§ **Selected text**:
Red Hat Confirms Breach Of GitLab Instance

Published on Oct 3, 2025
Joel Witts Written by Joel Witts
Red Hat Confirms Breach Of GitLab Instance

A cybercriminal gang has claimed to have stolen data from one of Red Hat’s GitLab instances, according to screenshots posted in Telegram channels.

Red Hat has confirmed cybercriminals breached a GitLab environment used by the Red Hat consulting team, but has not verified the claims made by the attackers.

The group, which calls itself the “Crimson Collective,” claims to have stolen 28,000 private repositories, including credentials, VPN profiles, and infrastructure blueprints, according to  InternationalCyberDigest.

SOCRadar threat researchers allege that in a Telegram channel, the gang shared proof of the compromise, including Ansible playbooks, VPN settings, CI/CD pipeline runners, and server inventories.

“A total of 800+ customers may be impacted, based on the document listings,” SOCRadar said. “The exposed organizations include both commercial giants like IBM, Citi, Siemens, Bosch, and Verizon, as well as U.S. government agencies including the NSA, Department of Energy, NIST, and others.”

The group claims to have stolen nearly 570GB of compressed data in total, including allegedly 800 Customer Engagement Reports, which may contain sensitive information, BleepingComputer reports.

SOCRadar urges organizations to review engagements, check for exposed configurations, and rotate credentials as a precaution.

https://twitter.com/IntCyberDigest/status/1973422846396473765

According to reports, the attackers contacted Red Hat with an extortion demand, which the company did not respond to.

https://twitter.com/IntCyberDigest/status/1973422860254466471

The scope of the breach and whether any customers have been impacted is currently unconfirmed. In a statement, Red Hat did not verify the attackers’ claims and said that the exposed instance does not typically contain sensitive data. 

https://twitter.com/RedHat/status/1973834145009635761

“We recently detected unauthorized access to a GitLab instance used for internal RedHat Consulting collaboration in select engagements,” Red Hat said.

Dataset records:
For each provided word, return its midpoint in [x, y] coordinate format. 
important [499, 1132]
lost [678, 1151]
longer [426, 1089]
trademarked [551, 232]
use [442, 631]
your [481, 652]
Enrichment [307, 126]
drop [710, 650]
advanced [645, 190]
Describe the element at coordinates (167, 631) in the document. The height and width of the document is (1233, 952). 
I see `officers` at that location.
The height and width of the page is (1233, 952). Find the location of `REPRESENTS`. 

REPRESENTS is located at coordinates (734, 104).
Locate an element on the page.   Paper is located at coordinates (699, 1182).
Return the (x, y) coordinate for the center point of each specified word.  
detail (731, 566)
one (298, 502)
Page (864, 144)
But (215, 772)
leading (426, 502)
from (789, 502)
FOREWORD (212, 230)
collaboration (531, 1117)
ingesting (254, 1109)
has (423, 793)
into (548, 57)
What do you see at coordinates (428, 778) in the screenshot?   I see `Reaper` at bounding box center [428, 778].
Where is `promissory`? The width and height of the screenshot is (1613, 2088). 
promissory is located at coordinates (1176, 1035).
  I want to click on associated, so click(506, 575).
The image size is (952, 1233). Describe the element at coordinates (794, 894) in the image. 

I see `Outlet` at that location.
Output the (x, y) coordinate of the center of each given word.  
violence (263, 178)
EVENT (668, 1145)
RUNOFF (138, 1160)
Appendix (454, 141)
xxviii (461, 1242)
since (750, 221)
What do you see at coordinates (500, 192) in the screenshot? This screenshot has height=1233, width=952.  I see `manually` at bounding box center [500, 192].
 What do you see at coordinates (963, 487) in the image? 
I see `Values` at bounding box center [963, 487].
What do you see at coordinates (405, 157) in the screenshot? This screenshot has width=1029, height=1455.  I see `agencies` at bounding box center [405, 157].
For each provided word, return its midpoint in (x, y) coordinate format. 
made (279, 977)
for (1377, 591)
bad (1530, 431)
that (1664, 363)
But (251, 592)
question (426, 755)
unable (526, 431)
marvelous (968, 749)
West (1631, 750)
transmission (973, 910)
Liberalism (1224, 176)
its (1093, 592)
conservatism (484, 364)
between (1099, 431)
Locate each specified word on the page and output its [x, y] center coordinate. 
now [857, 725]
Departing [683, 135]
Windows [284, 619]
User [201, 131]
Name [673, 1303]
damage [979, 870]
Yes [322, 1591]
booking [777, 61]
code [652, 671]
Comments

§ **Tasks to carry out**:
1. Answer these questions using the article about the Red Hat GitLab breach.
(a) What name does the group use for itself?
(b) About how much compressed data does the group claim to have stolen in total?
(c) According to reports, what did Red Hat do about the attackers' extortion demand?
2. Output the passage of the article about the Red Hat GitLab breach from "Red Hat has" to "by the attackers.", copied word for word.

§ **Task solutions**:
1.
(a) The "Crimson Collective."
(b) Nearly 570GB.
(c) It did not respond to it.

2.
Red Hat has confirmed cybercriminals breached a GitLab environment used by the Red Hat consulting team, but has not verified the claims made by the attackers.